Trêve de faux-semblant. La coordination Attac de l'Assemblée nationale, représentative de toutes les sensibilités de la gauche plurielle, a hier haussé le ton: «Que Lionel Jospin se prononce publiquement en faveur de la taxe Tobin donne de la légitimité à notre combat. Mais il ne faudrait pas que cette annonce soit suivie d'un constat d'infaisabilité.» Son président, le député PS Yann Galut, prévient: deux amendements seront déposés lors de la discussion budgétaire pour faire acter le principe d'une taxation des transactions financières.
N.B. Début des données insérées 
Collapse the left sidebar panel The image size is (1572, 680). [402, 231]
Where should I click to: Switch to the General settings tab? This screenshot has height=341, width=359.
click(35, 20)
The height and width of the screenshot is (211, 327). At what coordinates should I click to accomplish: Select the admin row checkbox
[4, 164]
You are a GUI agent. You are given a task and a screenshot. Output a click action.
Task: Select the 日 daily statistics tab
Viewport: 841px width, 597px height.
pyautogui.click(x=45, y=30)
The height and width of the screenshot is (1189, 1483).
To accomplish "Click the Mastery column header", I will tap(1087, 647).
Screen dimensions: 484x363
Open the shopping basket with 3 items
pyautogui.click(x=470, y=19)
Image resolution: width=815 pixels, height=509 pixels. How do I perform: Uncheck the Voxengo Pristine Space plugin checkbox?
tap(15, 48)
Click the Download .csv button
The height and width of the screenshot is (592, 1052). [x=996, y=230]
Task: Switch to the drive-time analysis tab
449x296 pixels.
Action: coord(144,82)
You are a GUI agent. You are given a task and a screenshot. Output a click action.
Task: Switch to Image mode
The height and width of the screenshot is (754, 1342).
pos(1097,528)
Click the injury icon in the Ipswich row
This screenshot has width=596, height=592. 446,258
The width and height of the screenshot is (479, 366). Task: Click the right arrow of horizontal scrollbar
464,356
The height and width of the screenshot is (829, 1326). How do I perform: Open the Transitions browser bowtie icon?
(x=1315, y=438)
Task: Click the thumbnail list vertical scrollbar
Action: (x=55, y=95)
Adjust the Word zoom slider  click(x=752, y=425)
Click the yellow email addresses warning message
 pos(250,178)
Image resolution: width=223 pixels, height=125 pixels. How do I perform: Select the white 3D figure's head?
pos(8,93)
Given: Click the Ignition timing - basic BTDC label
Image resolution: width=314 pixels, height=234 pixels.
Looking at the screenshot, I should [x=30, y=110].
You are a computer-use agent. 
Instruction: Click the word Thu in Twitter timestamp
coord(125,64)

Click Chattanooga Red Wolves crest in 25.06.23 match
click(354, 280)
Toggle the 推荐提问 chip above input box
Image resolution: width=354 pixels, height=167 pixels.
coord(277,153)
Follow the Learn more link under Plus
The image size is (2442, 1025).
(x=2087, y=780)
Diversion. Derrière la promesse floue de Jospin d'une «initiative française pour que l'Europe agisse», Bernard Cassen, président d'Attac, a flairé «l'enterrement de première classe». Sa riposte est prête: «Ce que nous voulons c'est la taxe Tobin, tout de suite pour l'Europe.» Les 22 et 23 septembre à Liège, les ministres européens des Finances vont, pour la première fois, discuter de cette taxe devenue symbole de la lutte antimondialisation. Pas question de gâcher cette chance historique de faire avancer le débat.
En ligne de mire: Laurent Fabius. Peu enthousiaste à l'idée de défendre devant ses homologues européens une proposition «irréaliste», le ministre des Finances a tenté fin août de promouvoir une taxe sur les ventes d'armes, dont le produit irait aux pays en voie de développement. Dénoncée par Attac, fustigée par la gauche du PS et ignorée de Jospin, l'opération diversion a échoué.